What needs to be done. Swap "Viewport" for "Window" in everything from the line containing "Viewport: 987px width, 498px" down to the end of the records, and give those lines back with the pictures left out.

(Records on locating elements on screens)
===
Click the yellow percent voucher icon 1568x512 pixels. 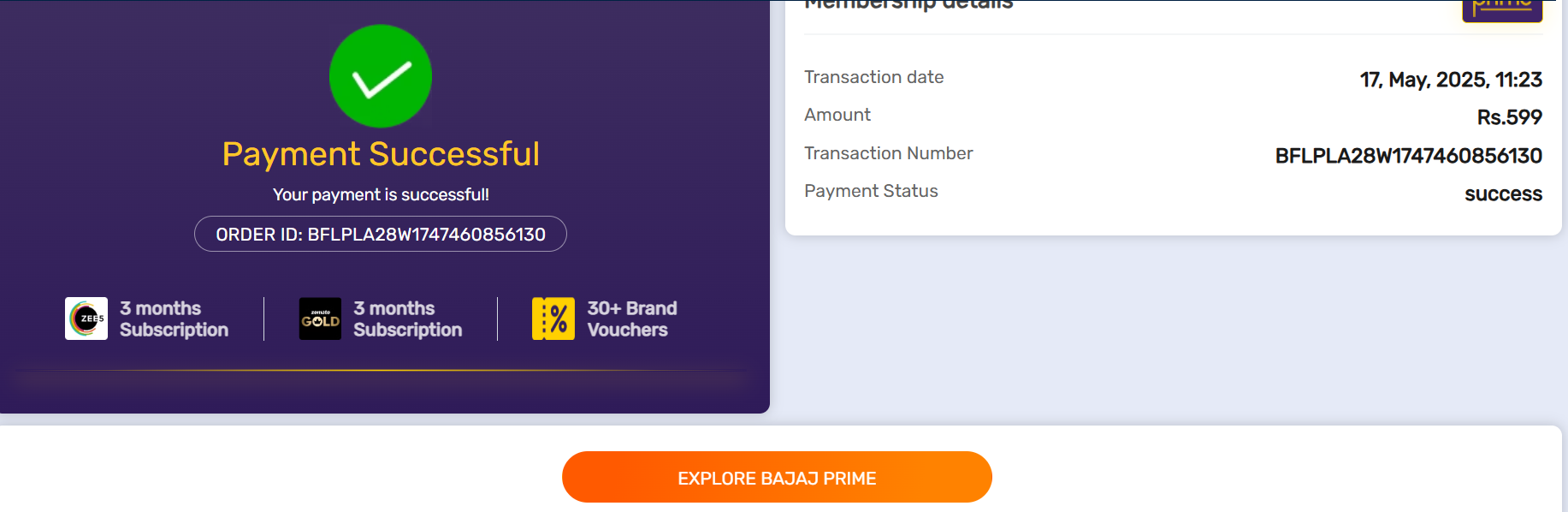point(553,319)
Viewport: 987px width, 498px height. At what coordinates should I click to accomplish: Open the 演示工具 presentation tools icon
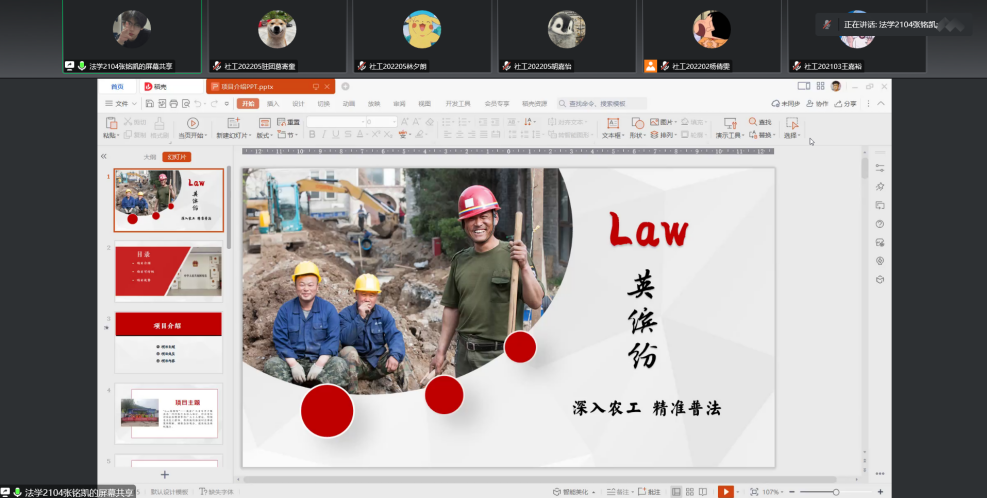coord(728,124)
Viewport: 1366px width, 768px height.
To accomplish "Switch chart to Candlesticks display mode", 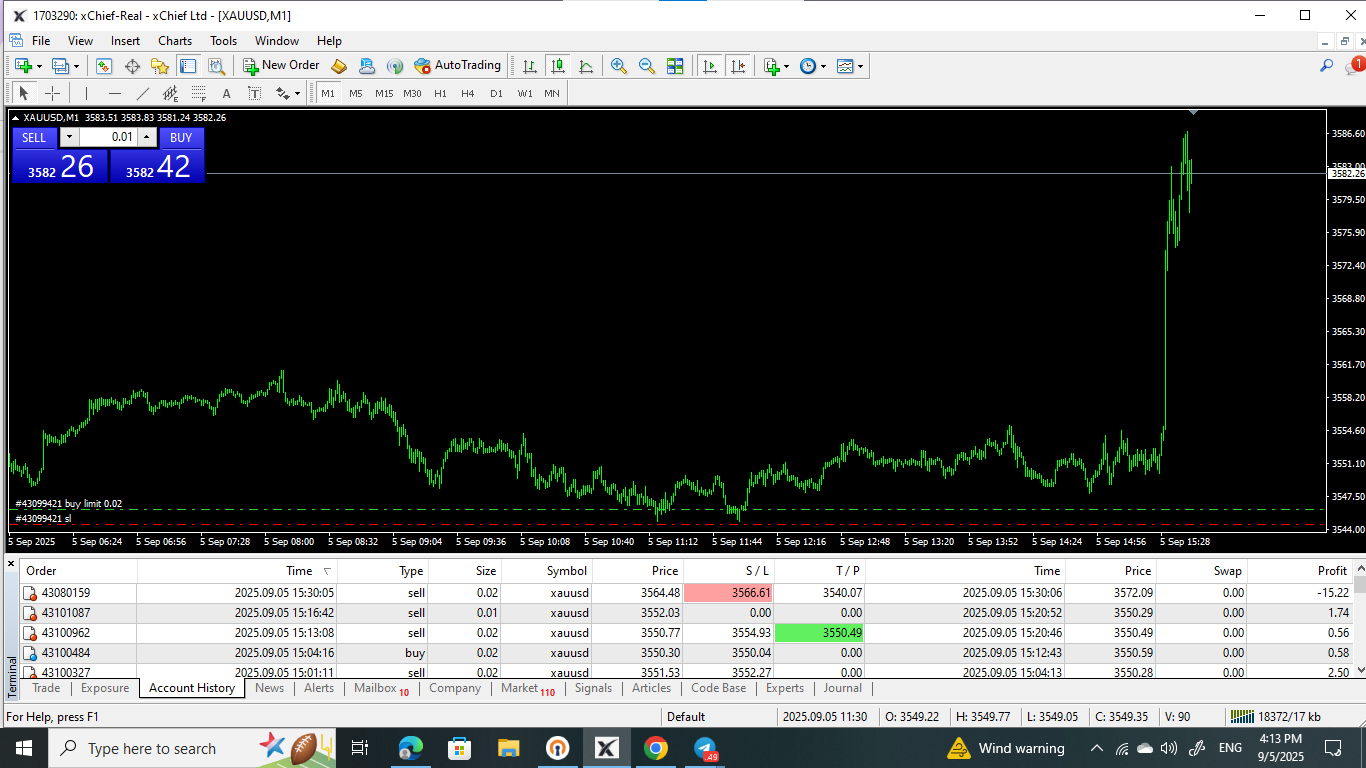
===
Reply to the task.
Window: 987px width, 498px height. At what coordinates should I click to accomplish: Open the 演示工具 presentation tools icon
coord(728,124)
Window: 1366px width, 768px height.
To accomplish "Switch chart to Candlesticks display mode", 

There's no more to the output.